Well, then: It must be that HIV-infected needles are ubiquitous all over sub-Saharan Africa and are spreading HIV like the proverbial wildfire (Gisselquist et al., “HIV infections in sub-Saharan Africa not explained by sexual or vertical transmission”, International Journal of STD & AIDS, 13 [2002] 657-66). And in Eastern Europe, where only drug addicts seem to get HIV or AIDS, of course again it’s sharing infected needles by those addicts that has produced the epidemics there — which aren’t really epidemics, just occasional isolated outbreaks whenever an HIV-infected needle suddenly appears out of nowhere.
All this utter nonsense is faithfully parroted by the media, for instance:

“Injection drug use helps drive HIV/AIDS in Africa” (29 April 2011, Joe DeCapua).
“Injection drug use has long been a driving factor in the HIV/AIDS epidemic in Eastern Europe and Central Asia. But now, there are signs it’s a growing problem in sub-Saharan Africa, as well. . . . ‘Globally, we know that it is quite a serious problem. . . . one in every three new infections is attributable to injecting drug use. . . . in Eastern Europe, Central Asia, the former Soviet Union, it continues to be the major driver of the epidemic there.
. . .  the whole question of injecting drug use and HIV prevention has been one that’s really been under resourced and not really paid adequate attention to, either from a policy or a programmatic point of view’ . . . .
‘the sharing of syringes by drug addicts is a very easy way to transmit HIV. Far easier than sexual transmission’. . . .
as is the case in many sectors of the HIV/AIDS epidemic, women have it worse than men. . . . ‘Women who are drug users have a much higher HIV risk than men who are drug users. So that one reason for that is that many women, who inject drugs, turn to sex as a way of raising money to buy drugs. So there’s an overlap between sex work and drug use’”.

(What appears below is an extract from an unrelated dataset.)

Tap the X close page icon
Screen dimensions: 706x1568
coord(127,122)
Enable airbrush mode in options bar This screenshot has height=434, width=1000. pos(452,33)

It is of course quite true that drug addicts are prone to get “AIDS”. Gordon Stewart observed that already in the 1960s drug addicts were coming down with the ailments later called “AIDS” (Neville Hodgkinson, AIDS: The Failure of Contemporary Science, Fourth Estate, 1996, p. 103ff.). It is also true that AIDS in Africa is — or was long ago — associated with drug abuse; as Chirimuuta and Chirimuuta (AIDS, Africa and racism, Free Association Books, 1989) pointed out, in the 1980s “AIDS” in Africa was a disease of the wealthier classes who could afford “recreational” drugs. But it’s not needle-transferred “HIV” that causes “AIDS” in drug addicts, it’s the contents of those needles. One of the extraordinary “side” effects of the HIV/AIDS business has been to suppress the fact that drug abuse causes ill health, wasting away, malnutrition, ultimately death.

2 Responses to “Saving the HIV/AIDS hypothesis”

  1. Martin said

    Hi Dr. Bauer, The hypothesis will remain safe until there is no economic future in AIDS as a disease.

  2. mo79uk said

    I think prizes should be awarded to scientists who can keep a hypothesis on life support, ad infinitum, as the reasons invented are quite elaborate.
    The cholesterol hypothesis is very similar with one argument being “oh sure, people with low cholesterol get heart disease too but that’s because of [insert nonsense here].”